- O STJ abriu investigação para apurar uso de prompts de inteligência artificial em petições enviadas ao tribunal.
- O presidente Herman Benjamin determinou a abertura de inquérito policial e de procedimento administrativo interno.
- Técnicos do STJ identificaram petições com prompt injection, tentativa de inserir comandos ocultos em documentos para enganar a IA.
- O tribunal afirmou que o sistema STJ Logos bloqueia ordens maliciosas automaticamente, mas as tentativas devem ser certificadas nos autos.
- Herman Benjamin destacou que o STJ Logos foi desenvolvido para impedir essas manobras e que será mapeada cada tentativa para aplicação de sanções e apuração de responsabilidade.
O STJ abriu investigação para apurar o uso de prompts de IA em petições enviadas ao tribunal.

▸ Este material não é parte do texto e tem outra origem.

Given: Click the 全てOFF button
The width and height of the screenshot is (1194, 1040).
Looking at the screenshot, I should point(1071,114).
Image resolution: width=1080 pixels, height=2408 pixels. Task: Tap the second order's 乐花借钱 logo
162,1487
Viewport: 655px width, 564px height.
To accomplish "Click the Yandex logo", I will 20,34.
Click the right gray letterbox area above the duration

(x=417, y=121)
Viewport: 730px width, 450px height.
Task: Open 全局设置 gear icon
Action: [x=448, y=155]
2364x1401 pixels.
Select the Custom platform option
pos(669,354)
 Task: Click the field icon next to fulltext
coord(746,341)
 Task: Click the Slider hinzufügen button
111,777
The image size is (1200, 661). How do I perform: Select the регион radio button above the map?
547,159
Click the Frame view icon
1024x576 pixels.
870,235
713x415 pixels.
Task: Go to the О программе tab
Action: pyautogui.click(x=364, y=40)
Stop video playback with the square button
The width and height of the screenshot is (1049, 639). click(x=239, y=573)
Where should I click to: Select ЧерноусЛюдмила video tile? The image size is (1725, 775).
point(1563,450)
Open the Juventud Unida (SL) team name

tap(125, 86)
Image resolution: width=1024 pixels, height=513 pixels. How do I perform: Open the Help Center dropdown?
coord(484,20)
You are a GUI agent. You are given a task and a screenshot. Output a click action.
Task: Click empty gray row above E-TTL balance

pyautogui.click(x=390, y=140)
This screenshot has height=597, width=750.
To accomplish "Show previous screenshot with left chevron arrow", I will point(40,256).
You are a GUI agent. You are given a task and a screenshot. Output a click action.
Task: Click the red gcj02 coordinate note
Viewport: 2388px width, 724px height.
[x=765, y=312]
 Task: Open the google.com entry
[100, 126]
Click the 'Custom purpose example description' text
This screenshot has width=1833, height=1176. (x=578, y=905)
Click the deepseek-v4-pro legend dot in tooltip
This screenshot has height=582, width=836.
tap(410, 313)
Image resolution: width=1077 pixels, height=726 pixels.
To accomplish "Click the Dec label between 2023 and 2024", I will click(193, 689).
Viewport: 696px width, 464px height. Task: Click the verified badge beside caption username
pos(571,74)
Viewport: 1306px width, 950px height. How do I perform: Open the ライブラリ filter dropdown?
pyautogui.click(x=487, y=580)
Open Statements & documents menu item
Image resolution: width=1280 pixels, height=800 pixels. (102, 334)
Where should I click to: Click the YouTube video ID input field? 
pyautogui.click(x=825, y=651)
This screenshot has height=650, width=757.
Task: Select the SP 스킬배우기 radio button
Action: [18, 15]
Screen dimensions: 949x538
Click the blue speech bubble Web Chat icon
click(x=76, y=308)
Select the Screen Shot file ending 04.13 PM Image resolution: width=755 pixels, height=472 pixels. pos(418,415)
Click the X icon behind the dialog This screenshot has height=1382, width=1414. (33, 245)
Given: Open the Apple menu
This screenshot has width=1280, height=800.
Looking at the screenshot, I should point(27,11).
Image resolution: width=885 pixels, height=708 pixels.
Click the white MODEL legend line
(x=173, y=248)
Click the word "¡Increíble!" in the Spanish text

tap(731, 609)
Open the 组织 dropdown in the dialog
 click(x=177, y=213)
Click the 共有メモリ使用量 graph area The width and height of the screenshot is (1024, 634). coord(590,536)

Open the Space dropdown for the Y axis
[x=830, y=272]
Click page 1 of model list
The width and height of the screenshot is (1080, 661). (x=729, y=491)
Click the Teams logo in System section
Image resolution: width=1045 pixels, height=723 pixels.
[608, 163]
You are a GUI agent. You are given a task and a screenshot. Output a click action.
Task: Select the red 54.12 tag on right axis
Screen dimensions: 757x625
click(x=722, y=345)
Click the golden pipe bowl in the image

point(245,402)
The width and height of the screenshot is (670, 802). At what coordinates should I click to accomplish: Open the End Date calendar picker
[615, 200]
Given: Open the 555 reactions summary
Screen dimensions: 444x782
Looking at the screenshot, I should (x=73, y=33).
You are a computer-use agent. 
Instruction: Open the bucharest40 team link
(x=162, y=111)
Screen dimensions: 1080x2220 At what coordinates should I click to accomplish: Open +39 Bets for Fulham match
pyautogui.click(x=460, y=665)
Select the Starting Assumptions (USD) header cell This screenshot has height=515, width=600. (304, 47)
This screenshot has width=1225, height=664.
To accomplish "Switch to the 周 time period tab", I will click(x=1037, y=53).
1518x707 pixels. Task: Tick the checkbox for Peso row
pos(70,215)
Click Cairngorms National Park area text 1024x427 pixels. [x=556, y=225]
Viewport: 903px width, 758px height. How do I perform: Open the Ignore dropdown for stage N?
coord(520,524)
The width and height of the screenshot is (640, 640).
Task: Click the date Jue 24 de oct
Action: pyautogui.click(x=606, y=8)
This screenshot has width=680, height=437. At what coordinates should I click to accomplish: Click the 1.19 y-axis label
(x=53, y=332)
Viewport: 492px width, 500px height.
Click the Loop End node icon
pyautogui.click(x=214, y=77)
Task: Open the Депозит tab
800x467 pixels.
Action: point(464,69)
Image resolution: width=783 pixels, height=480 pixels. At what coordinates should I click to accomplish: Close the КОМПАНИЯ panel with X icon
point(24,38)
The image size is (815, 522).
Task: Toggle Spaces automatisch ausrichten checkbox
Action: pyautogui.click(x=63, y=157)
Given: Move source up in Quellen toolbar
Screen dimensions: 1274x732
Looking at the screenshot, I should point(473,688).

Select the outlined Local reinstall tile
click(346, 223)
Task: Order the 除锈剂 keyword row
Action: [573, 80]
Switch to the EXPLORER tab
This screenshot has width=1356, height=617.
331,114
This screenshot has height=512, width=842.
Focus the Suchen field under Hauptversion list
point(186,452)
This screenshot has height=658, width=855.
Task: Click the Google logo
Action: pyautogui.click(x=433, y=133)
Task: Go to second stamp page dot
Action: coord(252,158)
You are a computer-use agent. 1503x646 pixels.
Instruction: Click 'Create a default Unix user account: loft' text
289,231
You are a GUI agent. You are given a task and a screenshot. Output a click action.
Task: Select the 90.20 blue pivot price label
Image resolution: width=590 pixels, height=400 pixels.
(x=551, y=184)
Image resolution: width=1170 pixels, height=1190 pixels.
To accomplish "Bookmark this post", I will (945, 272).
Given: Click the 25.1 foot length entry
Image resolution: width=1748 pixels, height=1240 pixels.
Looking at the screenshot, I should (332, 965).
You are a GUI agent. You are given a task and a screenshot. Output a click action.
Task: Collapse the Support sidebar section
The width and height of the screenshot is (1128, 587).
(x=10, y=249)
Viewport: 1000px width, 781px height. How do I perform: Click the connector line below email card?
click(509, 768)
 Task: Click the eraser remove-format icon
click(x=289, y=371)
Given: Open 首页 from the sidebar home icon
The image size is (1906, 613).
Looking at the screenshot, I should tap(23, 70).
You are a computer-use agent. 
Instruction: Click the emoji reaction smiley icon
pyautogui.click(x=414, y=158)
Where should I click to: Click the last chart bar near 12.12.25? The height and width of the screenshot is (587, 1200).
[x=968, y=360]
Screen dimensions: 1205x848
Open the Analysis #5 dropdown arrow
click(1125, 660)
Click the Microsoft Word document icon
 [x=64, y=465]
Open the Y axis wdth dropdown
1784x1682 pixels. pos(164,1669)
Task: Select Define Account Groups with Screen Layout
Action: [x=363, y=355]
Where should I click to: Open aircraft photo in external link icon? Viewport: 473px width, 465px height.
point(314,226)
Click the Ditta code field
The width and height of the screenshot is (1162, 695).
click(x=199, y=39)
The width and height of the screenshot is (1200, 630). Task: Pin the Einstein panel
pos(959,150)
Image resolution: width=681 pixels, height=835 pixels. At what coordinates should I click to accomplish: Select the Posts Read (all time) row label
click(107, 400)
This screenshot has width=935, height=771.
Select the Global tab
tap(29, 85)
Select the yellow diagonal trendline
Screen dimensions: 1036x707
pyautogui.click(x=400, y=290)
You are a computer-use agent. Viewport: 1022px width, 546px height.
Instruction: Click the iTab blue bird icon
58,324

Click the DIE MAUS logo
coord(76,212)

A medida foi tomada pelo presidente Herman Benjamin, para identificar responsáveis por suspeitas de fraude envolvendo advogados e escritórios.
Técnicos do STJ localizaram petições com prompt injection, técnica que insere comandos ocultos em documentos para enganar modelos de IA e driblar filtros.
O tribunal informou que o STJ Logos bloqueia ordens maliciosas automaticamente. A presidência determinou que as tentativas sejam certificadas nos autos para permitir sanções e eventual responsabilização.
Herman Benjamin afirmou que o sistema foi criado para impedir esse tipo de manobra, e que o objetivo é mapear as tentativas para aplicar sanções e apurar responsabilidades administrativas e criminais.